_PROBLEM DETAILS_
Whatever the data contains, copy all of it exactly.
========
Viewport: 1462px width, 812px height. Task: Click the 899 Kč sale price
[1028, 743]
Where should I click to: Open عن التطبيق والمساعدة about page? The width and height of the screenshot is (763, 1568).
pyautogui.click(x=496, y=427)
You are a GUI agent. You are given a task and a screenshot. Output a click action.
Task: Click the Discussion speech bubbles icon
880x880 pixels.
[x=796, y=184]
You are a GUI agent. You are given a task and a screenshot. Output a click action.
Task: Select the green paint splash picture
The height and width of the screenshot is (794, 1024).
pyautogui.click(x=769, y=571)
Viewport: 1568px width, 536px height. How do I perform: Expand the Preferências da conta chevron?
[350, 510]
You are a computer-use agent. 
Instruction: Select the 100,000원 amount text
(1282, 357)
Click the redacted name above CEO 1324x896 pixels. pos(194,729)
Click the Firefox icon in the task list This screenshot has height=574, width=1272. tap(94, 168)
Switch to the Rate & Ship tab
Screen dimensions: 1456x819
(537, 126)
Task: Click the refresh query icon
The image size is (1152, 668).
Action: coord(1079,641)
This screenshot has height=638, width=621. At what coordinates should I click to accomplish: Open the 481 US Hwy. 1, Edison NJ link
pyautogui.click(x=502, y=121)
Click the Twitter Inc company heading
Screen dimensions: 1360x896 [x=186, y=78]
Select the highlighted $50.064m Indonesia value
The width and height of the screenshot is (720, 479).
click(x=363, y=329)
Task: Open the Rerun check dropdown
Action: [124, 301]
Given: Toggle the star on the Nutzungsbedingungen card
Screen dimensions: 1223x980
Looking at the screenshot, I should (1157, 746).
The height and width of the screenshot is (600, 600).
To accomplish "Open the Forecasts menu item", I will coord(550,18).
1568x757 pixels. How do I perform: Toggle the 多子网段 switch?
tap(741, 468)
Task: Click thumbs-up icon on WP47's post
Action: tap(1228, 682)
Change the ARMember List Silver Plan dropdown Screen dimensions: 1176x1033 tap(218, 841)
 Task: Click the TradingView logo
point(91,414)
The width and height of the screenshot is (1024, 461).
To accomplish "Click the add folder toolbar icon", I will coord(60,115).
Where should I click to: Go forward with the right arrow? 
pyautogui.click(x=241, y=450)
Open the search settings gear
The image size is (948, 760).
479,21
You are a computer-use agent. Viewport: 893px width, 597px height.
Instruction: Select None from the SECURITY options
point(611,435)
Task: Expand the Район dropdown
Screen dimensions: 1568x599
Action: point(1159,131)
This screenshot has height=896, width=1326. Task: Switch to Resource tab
========
_TASK SOLUTION_
Viewport: 1462px width, 812px height. Task: Click the 899 Kč sale price
[1028, 743]
Where should I click to: Open عن التطبيق والمساعدة about page? The width and height of the screenshot is (763, 1568).
pyautogui.click(x=496, y=427)
You are a GUI agent. You are given a task and a screenshot. Output a click action.
Task: Click the Discussion speech bubbles icon
880x880 pixels.
[x=796, y=184]
You are a GUI agent. You are given a task and a screenshot. Output a click action.
Task: Select the green paint splash picture
The height and width of the screenshot is (794, 1024).
pyautogui.click(x=769, y=571)
Viewport: 1568px width, 536px height. How do I perform: Expand the Preferências da conta chevron?
[350, 510]
You are a computer-use agent. 
Instruction: Select the 100,000원 amount text
(1282, 357)
Click the redacted name above CEO 1324x896 pixels. pos(194,729)
Click the Firefox icon in the task list This screenshot has height=574, width=1272. tap(94, 168)
Switch to the Rate & Ship tab
Screen dimensions: 1456x819
(537, 126)
Task: Click the refresh query icon
The image size is (1152, 668).
Action: coord(1079,641)
This screenshot has height=638, width=621. At what coordinates should I click to accomplish: Open the 481 US Hwy. 1, Edison NJ link
pyautogui.click(x=502, y=121)
Click the Twitter Inc company heading
Screen dimensions: 1360x896 [x=186, y=78]
Select the highlighted $50.064m Indonesia value
The width and height of the screenshot is (720, 479).
click(x=363, y=329)
Task: Open the Rerun check dropdown
Action: [124, 301]
Given: Toggle the star on the Nutzungsbedingungen card
Screen dimensions: 1223x980
Looking at the screenshot, I should (1157, 746).
The height and width of the screenshot is (600, 600).
To accomplish "Open the Forecasts menu item", I will coord(550,18).
1568x757 pixels. How do I perform: Toggle the 多子网段 switch?
tap(741, 468)
Task: Click thumbs-up icon on WP47's post
Action: tap(1228, 682)
Change the ARMember List Silver Plan dropdown Screen dimensions: 1176x1033 tap(218, 841)
 Task: Click the TradingView logo
point(91,414)
The width and height of the screenshot is (1024, 461).
To accomplish "Click the add folder toolbar icon", I will coord(60,115).
Where should I click to: Go forward with the right arrow? 
pyautogui.click(x=241, y=450)
Open the search settings gear
The image size is (948, 760).
479,21
You are a computer-use agent. Viewport: 893px width, 597px height.
Instruction: Select None from the SECURITY options
point(611,435)
Task: Expand the Район dropdown
Screen dimensions: 1568x599
Action: point(1159,131)
This screenshot has height=896, width=1326. Task: Switch to Resource tab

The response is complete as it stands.